◆ GOAL ◆
Duplicate the items below line for line, with no changes.
-- Start --
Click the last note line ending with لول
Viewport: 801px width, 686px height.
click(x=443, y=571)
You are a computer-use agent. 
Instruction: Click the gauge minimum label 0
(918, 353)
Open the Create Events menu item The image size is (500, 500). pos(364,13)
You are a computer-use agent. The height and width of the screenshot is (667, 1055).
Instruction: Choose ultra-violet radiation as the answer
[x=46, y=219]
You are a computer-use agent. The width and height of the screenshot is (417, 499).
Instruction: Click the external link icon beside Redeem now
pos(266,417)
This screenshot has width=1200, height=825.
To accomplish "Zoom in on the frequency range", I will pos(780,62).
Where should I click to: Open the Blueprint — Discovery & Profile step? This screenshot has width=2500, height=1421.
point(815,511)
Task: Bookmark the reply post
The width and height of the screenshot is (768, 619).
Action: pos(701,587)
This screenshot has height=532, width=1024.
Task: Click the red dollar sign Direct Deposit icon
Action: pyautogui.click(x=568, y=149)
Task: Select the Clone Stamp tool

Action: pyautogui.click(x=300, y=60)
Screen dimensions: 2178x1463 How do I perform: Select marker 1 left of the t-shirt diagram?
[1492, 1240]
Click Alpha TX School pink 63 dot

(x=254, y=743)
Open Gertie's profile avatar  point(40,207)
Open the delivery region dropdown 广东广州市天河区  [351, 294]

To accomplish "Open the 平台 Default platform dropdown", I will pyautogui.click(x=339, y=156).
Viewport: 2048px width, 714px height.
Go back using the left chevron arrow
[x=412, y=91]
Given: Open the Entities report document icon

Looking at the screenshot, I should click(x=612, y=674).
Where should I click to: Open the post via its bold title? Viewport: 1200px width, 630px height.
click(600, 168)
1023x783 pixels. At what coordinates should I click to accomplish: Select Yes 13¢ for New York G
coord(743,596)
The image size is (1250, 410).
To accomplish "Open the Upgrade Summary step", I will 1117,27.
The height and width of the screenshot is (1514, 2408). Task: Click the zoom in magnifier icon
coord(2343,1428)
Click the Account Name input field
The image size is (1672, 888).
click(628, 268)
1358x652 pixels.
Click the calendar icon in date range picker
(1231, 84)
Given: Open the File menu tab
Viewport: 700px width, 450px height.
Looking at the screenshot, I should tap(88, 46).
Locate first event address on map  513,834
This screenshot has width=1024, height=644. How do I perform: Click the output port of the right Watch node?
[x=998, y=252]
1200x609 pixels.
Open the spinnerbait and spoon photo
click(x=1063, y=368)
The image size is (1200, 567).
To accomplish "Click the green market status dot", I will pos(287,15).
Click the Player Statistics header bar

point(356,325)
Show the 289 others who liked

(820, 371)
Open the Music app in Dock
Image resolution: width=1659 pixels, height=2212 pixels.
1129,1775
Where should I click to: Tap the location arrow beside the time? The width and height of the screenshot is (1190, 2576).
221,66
-- End --
◆ RESPONSE ◆
Click the last note line ending with لول
Viewport: 801px width, 686px height.
click(x=443, y=571)
You are a computer-use agent. 
Instruction: Click the gauge minimum label 0
(918, 353)
Open the Create Events menu item The image size is (500, 500). pos(364,13)
You are a computer-use agent. The height and width of the screenshot is (667, 1055).
Instruction: Choose ultra-violet radiation as the answer
[x=46, y=219]
You are a computer-use agent. The width and height of the screenshot is (417, 499).
Instruction: Click the external link icon beside Redeem now
pos(266,417)
This screenshot has width=1200, height=825.
To accomplish "Zoom in on the frequency range", I will pos(780,62).
Where should I click to: Open the Blueprint — Discovery & Profile step? This screenshot has width=2500, height=1421.
point(815,511)
Task: Bookmark the reply post
The width and height of the screenshot is (768, 619).
Action: pos(701,587)
This screenshot has height=532, width=1024.
Task: Click the red dollar sign Direct Deposit icon
Action: pyautogui.click(x=568, y=149)
Task: Select the Clone Stamp tool

Action: pyautogui.click(x=300, y=60)
Screen dimensions: 2178x1463 How do I perform: Select marker 1 left of the t-shirt diagram?
[1492, 1240]
Click Alpha TX School pink 63 dot

(x=254, y=743)
Open Gertie's profile avatar  point(40,207)
Open the delivery region dropdown 广东广州市天河区  [351, 294]

To accomplish "Open the 平台 Default platform dropdown", I will pyautogui.click(x=339, y=156).
Viewport: 2048px width, 714px height.
Go back using the left chevron arrow
[x=412, y=91]
Given: Open the Entities report document icon

Looking at the screenshot, I should click(x=612, y=674).
Where should I click to: Open the post via its bold title? Viewport: 1200px width, 630px height.
click(600, 168)
1023x783 pixels. At what coordinates should I click to accomplish: Select Yes 13¢ for New York G
coord(743,596)
The image size is (1250, 410).
To accomplish "Open the Upgrade Summary step", I will 1117,27.
The height and width of the screenshot is (1514, 2408). Task: Click the zoom in magnifier icon
coord(2343,1428)
Click the Account Name input field
The image size is (1672, 888).
click(628, 268)
1358x652 pixels.
Click the calendar icon in date range picker
(1231, 84)
Given: Open the File menu tab
Viewport: 700px width, 450px height.
Looking at the screenshot, I should tap(88, 46).
Locate first event address on map  513,834
This screenshot has width=1024, height=644. How do I perform: Click the output port of the right Watch node?
[x=998, y=252]
1200x609 pixels.
Open the spinnerbait and spoon photo
click(x=1063, y=368)
The image size is (1200, 567).
To accomplish "Click the green market status dot", I will pos(287,15).
Click the Player Statistics header bar

point(356,325)
Show the 289 others who liked

(820, 371)
Open the Music app in Dock
Image resolution: width=1659 pixels, height=2212 pixels.
1129,1775
Where should I click to: Tap the location arrow beside the time? The width and height of the screenshot is (1190, 2576).
221,66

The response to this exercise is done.